--- Given entries Enclosed Below ---

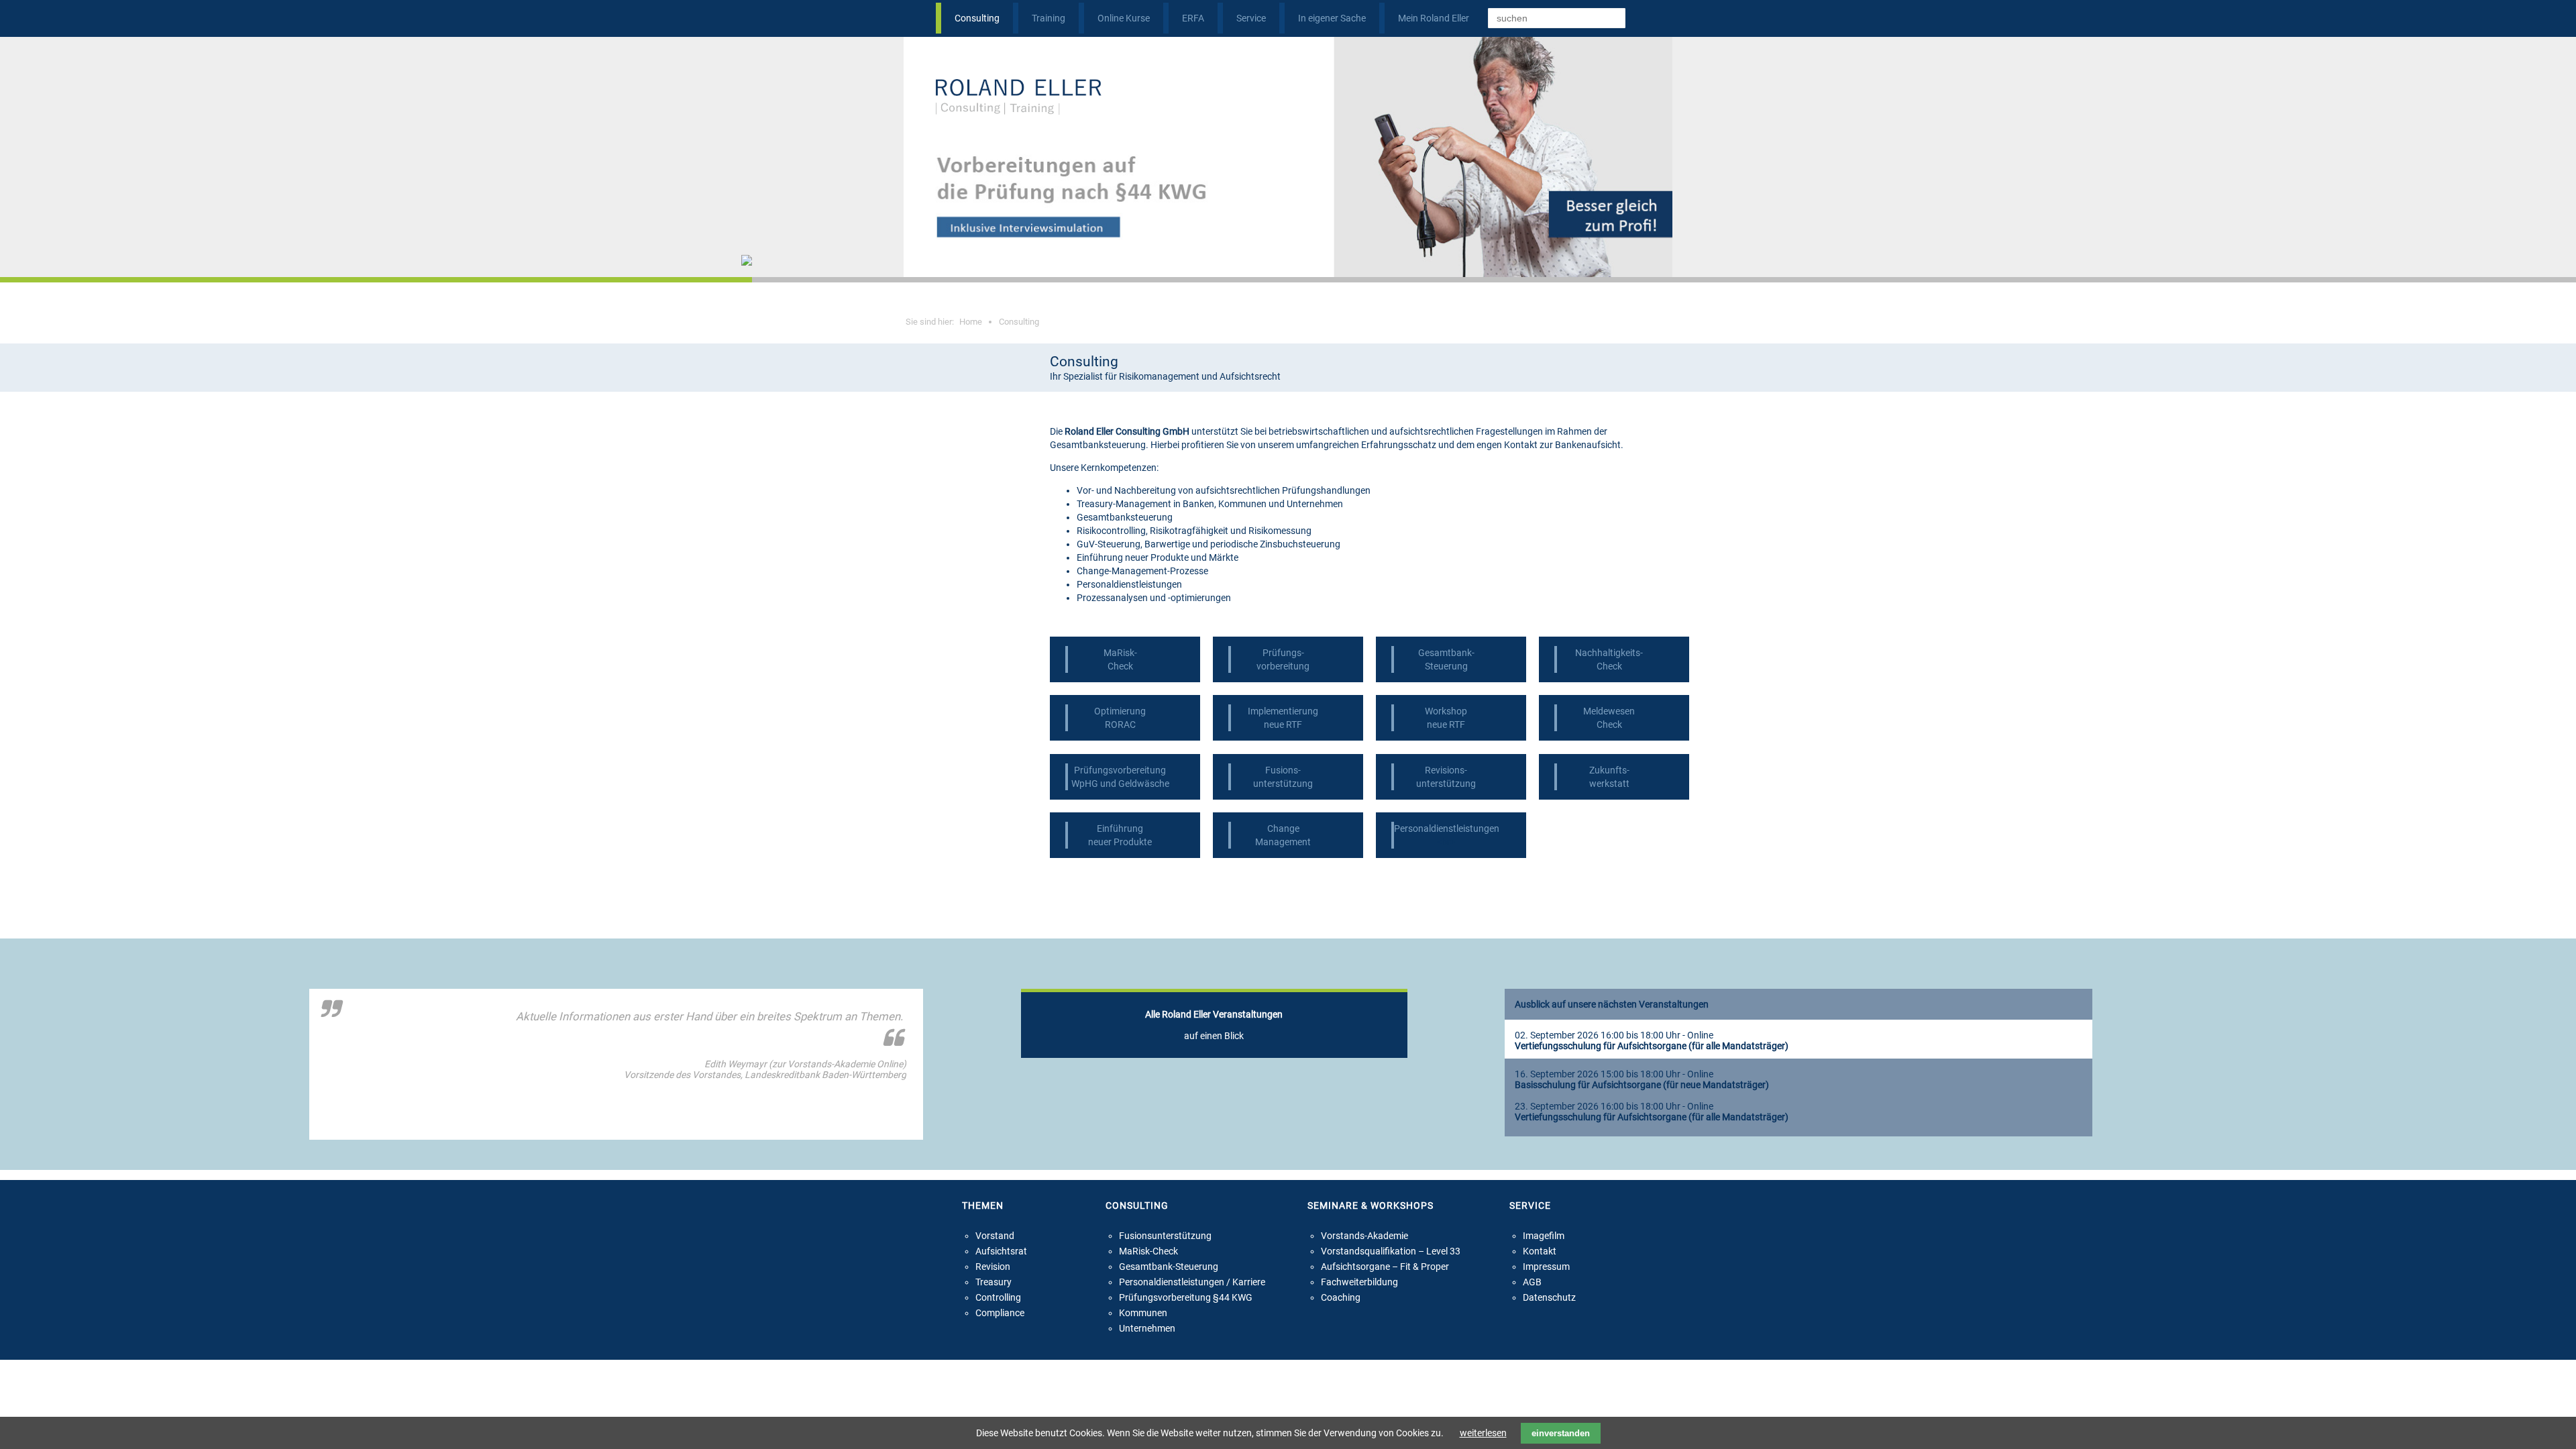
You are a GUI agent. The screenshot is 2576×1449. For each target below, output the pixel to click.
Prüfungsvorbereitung (1120, 770)
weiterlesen (1483, 1433)
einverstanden (1561, 1433)
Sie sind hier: (944, 322)
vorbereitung (1282, 666)
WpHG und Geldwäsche (1120, 783)
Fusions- (1283, 770)
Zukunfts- (1609, 770)
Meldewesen (1609, 711)
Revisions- (1446, 770)
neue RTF (1283, 724)
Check (1120, 666)
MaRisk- (1120, 652)
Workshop (1446, 711)
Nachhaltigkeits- (1609, 652)
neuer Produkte (1120, 842)
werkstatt (1609, 783)
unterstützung (1283, 783)
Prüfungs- (1283, 652)
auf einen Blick (1214, 1025)
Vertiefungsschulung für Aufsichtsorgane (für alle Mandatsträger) (1651, 1046)
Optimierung (1120, 711)
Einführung (1120, 828)
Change (1283, 828)
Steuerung (1446, 666)
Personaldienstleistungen (1446, 828)
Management (1283, 842)
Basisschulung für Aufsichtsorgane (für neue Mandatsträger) (1642, 1085)
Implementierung (1283, 711)
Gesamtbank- (1446, 652)
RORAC (1120, 724)
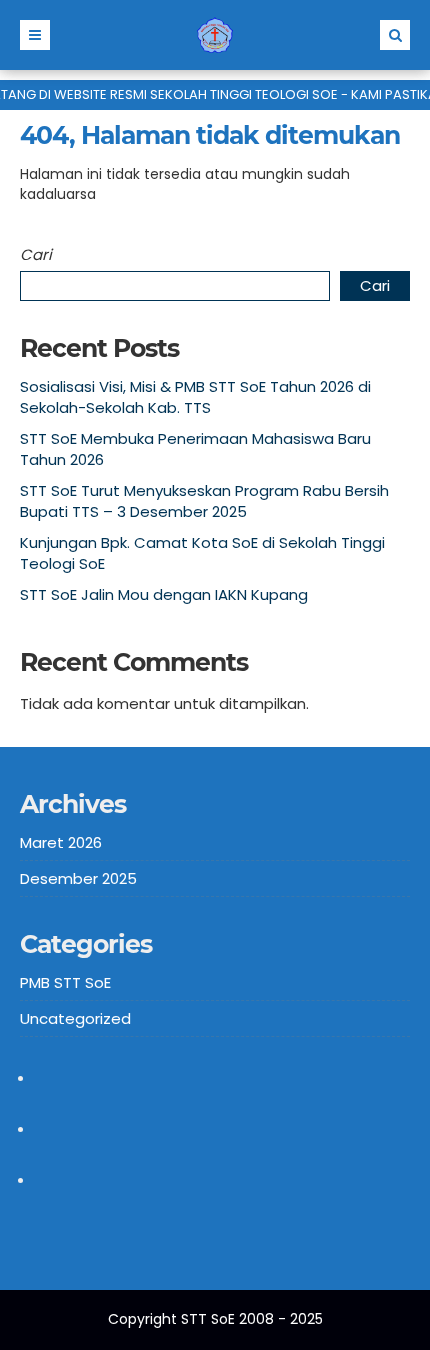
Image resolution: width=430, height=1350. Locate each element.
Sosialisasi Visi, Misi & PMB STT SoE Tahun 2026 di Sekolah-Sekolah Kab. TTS (195, 397)
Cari (36, 254)
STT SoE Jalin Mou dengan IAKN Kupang (164, 594)
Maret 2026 (61, 842)
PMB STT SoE (65, 982)
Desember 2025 (78, 878)
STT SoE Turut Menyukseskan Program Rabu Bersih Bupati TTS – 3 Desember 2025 (204, 501)
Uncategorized (75, 1018)
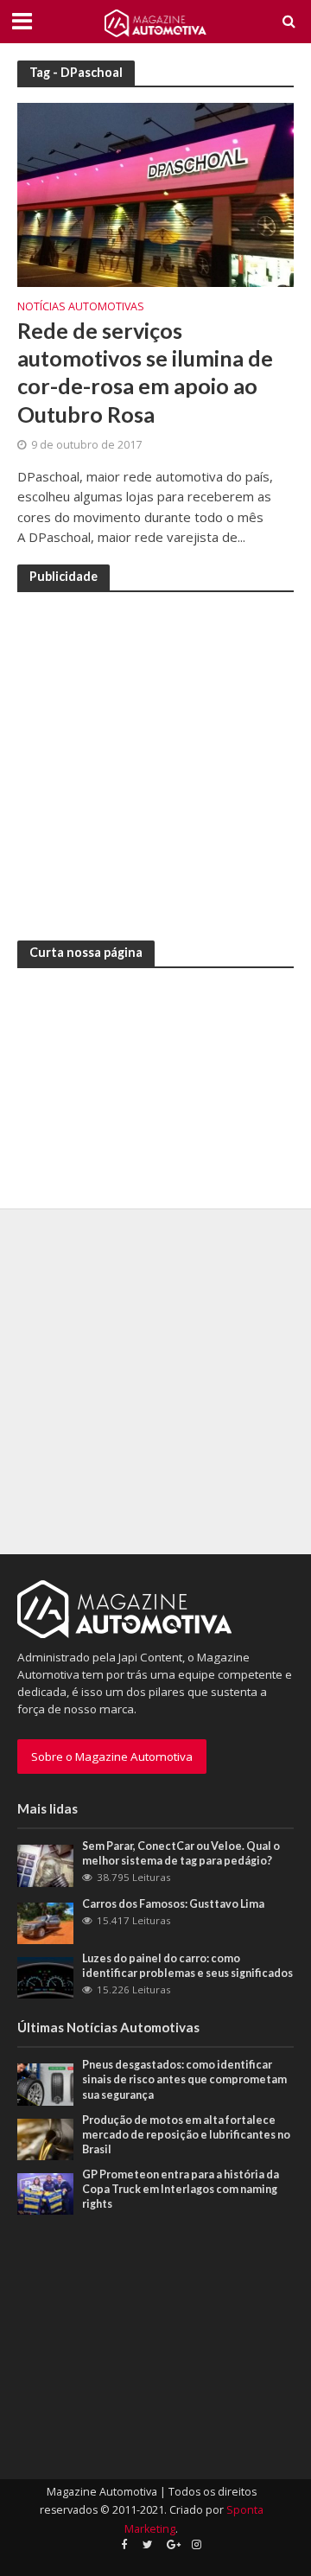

--- End of Enclosed Given entries ---

* [Work item]:
The data above should be repeated exactly, minus any pictures.

* [Solution]:
You are a GUI agent. The screenshot is 2576×1449. For each target below, output the pixel to click.
Prüfungsvorbereitung (1120, 770)
weiterlesen (1483, 1433)
einverstanden (1561, 1433)
Sie sind hier: (944, 322)
vorbereitung (1282, 666)
WpHG und Geldwäsche (1120, 783)
Fusions- (1283, 770)
Zukunfts- (1609, 770)
Meldewesen (1609, 711)
Revisions- (1446, 770)
neue RTF (1283, 724)
Check (1120, 666)
MaRisk- (1120, 652)
Workshop (1446, 711)
Nachhaltigkeits- (1609, 652)
neuer Produkte (1120, 842)
werkstatt (1609, 783)
unterstützung (1283, 783)
Prüfungs- (1283, 652)
auf einen Blick (1214, 1025)
Vertiefungsschulung für Aufsichtsorgane (für alle Mandatsträger) (1651, 1046)
Optimierung (1120, 711)
Einführung (1120, 828)
Change (1283, 828)
Steuerung (1446, 666)
Personaldienstleistungen (1446, 828)
Management (1283, 842)
Basisschulung für Aufsichtsorgane (für neue Mandatsträger) (1642, 1085)
Implementierung (1283, 711)
Gesamtbank- (1446, 652)
RORAC (1120, 724)
Image resolution: width=430, height=1350. Locate each element.
Sosialisasi Visi, Misi & PMB STT SoE Tahun 2026 di Sekolah-Sekolah Kab. TTS (195, 397)
Cari (36, 254)
STT SoE Jalin Mou dengan IAKN Kupang (164, 594)
Maret 2026 (61, 842)
PMB STT SoE (65, 982)
Desember 2025 (78, 878)
STT SoE Turut Menyukseskan Program Rabu Bersih Bupati TTS – 3 Desember 2025 (204, 501)
Uncategorized (75, 1018)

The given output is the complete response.